I was living in a teeny rural town where the police chief had his own untrained militia and was armed with ex-military weapons, including a Hummer. I heard the KKK left flyers on driveways. The local church was splitting because the denomination was not strongly anti-abortion and anti-gay and anti-anything else progressive liberal. I went to the library and asked for funny books to raise my spirits, and I was given Holidays on Ice.

Its no wonder funding to libraries has been on the cutting block under the current administration.

Consquently, I should have known what I was getting into when I requested Theft by Finding, excerpts from his 156 volume diary kept between 1977 and 2002.

I had no idea.

"What I prefer recording at the end...of my day are remarkable events I have observed.."

And he has observed some pretty strange events.

At times I thought, what did I get myself into?
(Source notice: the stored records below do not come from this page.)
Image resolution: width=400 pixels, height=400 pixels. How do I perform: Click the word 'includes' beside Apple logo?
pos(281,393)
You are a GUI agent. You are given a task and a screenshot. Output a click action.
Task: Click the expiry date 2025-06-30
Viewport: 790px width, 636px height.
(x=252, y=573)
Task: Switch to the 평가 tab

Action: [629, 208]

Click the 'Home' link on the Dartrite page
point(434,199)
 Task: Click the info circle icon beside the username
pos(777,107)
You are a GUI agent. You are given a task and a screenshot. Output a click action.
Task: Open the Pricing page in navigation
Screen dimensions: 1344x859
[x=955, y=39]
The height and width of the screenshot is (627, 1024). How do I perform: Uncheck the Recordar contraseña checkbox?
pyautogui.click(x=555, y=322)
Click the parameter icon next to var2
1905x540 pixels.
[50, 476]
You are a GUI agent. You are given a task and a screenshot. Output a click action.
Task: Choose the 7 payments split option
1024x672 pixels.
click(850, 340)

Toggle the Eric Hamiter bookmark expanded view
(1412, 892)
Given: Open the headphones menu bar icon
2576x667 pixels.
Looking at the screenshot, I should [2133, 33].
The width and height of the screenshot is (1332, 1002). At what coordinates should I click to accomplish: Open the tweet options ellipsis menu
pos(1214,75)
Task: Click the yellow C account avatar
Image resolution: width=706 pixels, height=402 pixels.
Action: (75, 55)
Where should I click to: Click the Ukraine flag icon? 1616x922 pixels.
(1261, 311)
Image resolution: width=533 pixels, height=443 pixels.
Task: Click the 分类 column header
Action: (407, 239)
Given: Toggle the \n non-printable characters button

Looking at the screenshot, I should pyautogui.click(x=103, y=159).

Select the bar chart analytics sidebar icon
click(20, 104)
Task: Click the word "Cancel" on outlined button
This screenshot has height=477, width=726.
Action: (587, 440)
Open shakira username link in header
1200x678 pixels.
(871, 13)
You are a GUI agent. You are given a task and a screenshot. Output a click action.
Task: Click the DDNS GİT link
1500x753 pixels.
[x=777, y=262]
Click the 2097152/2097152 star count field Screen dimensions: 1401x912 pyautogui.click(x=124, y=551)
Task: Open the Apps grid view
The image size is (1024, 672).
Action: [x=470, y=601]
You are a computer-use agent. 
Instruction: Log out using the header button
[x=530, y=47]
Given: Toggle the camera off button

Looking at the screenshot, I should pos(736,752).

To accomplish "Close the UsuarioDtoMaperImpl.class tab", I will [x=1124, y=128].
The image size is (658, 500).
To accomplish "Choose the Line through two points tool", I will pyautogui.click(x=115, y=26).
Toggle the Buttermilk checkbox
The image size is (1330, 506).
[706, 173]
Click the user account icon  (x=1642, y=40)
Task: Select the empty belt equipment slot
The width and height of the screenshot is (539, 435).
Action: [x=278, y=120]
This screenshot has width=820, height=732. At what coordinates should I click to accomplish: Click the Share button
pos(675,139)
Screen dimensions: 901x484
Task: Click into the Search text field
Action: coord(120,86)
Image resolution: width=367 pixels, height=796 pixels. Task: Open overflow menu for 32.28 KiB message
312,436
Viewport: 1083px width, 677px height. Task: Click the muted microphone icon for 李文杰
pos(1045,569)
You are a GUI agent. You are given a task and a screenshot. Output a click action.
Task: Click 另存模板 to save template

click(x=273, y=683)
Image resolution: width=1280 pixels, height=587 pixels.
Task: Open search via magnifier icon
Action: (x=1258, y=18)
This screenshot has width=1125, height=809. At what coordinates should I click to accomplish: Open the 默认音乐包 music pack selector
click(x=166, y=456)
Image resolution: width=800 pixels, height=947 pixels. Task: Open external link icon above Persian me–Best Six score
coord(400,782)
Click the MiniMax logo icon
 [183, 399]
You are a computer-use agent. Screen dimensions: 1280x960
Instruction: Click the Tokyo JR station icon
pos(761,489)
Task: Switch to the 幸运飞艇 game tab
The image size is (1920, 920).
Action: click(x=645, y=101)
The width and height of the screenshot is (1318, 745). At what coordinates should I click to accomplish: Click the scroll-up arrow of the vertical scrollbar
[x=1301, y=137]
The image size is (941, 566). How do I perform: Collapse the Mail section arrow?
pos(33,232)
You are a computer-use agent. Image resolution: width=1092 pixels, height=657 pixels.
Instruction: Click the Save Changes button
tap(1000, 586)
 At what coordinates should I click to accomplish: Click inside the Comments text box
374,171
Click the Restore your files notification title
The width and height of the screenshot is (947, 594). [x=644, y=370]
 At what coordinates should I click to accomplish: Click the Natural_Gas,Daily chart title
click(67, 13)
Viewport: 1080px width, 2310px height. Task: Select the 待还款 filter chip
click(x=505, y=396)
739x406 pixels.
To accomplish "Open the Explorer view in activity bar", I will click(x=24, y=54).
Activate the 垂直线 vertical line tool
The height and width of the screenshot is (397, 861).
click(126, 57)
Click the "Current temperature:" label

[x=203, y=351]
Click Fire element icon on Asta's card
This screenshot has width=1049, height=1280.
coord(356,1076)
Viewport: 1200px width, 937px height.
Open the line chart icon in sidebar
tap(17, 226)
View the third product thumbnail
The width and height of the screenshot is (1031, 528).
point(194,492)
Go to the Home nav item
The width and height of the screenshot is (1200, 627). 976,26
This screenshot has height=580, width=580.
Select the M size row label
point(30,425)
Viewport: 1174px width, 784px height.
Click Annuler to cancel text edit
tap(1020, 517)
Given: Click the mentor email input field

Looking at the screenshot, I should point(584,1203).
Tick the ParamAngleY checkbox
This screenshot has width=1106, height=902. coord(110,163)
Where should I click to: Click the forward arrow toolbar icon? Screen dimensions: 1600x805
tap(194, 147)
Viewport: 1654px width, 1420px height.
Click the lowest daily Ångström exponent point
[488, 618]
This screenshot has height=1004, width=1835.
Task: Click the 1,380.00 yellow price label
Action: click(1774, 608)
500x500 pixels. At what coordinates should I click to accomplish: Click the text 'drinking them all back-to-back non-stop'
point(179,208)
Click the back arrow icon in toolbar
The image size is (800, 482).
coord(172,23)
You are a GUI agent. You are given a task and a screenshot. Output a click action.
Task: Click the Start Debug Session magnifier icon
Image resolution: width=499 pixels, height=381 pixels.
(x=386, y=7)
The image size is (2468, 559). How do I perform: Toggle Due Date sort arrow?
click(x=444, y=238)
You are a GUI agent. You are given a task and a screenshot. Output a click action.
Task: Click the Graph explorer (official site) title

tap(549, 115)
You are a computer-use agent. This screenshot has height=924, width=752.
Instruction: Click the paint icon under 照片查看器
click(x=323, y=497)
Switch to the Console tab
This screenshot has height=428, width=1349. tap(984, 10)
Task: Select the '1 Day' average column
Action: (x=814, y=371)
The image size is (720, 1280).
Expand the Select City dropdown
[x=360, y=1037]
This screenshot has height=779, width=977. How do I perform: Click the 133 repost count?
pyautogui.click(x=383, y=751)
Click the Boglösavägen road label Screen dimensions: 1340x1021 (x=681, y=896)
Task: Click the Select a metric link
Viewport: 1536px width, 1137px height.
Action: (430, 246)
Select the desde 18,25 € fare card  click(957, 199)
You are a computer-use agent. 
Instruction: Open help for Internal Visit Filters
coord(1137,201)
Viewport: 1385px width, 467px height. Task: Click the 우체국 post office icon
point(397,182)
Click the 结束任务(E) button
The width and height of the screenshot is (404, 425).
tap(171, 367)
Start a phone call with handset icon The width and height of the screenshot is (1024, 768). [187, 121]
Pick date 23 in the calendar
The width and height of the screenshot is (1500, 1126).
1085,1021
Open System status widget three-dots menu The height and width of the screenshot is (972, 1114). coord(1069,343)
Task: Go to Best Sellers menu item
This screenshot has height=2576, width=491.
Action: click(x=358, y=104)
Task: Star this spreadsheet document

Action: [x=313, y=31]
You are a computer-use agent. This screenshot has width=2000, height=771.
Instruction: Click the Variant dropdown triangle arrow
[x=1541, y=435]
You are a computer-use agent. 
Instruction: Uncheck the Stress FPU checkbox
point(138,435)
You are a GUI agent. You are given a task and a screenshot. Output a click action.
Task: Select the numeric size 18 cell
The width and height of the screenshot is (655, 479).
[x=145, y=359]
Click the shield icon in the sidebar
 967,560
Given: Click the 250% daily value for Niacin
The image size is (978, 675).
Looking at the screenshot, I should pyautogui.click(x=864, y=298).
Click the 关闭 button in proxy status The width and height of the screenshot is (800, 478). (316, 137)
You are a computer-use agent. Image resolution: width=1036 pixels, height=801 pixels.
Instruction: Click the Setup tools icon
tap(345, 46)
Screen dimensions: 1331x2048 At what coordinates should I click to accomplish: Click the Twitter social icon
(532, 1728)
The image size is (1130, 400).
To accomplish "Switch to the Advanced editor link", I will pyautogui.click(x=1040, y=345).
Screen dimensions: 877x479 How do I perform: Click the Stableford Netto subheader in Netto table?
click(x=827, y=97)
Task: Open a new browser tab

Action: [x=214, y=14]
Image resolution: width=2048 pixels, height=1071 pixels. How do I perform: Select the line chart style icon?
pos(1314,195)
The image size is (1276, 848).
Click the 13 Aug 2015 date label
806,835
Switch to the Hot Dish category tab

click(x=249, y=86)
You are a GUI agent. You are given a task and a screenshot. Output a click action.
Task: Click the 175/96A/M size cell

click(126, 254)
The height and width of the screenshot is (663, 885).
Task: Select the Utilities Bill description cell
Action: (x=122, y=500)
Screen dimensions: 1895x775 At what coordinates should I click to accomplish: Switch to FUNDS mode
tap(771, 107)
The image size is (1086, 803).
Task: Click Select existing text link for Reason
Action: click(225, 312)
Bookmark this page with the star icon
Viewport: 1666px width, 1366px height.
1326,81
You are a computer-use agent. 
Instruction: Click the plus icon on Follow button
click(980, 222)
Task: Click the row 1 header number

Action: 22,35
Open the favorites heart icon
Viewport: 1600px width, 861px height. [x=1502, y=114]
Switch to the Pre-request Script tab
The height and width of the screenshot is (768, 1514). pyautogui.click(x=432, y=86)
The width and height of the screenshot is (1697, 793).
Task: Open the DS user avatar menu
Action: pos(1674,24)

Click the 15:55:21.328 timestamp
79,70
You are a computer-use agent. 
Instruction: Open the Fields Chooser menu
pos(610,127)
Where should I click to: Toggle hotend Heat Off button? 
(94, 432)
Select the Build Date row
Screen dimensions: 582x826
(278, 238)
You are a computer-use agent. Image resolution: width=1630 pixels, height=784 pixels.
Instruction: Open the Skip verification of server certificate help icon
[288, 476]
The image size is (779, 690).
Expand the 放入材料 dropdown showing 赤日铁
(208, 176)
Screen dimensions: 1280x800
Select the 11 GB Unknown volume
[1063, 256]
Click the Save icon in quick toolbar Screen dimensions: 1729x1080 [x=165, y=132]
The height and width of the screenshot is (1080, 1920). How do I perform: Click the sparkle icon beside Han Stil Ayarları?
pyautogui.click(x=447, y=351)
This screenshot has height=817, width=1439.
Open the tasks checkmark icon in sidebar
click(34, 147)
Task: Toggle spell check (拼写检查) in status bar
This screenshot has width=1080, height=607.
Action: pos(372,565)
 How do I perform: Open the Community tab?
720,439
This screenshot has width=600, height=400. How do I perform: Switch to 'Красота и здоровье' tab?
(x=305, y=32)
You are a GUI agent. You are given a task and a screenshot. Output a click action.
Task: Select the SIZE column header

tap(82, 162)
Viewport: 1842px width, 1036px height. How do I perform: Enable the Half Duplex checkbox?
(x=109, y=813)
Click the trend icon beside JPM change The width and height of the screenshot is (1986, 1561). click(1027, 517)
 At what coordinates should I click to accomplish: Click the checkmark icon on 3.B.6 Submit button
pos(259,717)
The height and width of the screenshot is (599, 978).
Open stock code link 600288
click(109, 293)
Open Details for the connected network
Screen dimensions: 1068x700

Other times I laughed out loud, but no way was I going to tell anyone what was so funny. It's embarrassing to laugh at something so incorrect.

And yet, I realized, Sedaris's stories were, well, pretty believable for all their bizarreness. I lived in Philadelphia and seen some pretty weird stuff myself. But that's another story.

Also, Sedaris has some pretty spot-on insights.

One of my favorites is from November 17, 1987, Chicago. The police had caught a man who had smashed windows and painted swastikas on Jewish businesses. He was a skinhead with tattoos, Sedaris writes,"which is strange, I think, because Jews in concentrations camps had shaved heads and tattoos. you'd think that anti-Semites would go for a different look."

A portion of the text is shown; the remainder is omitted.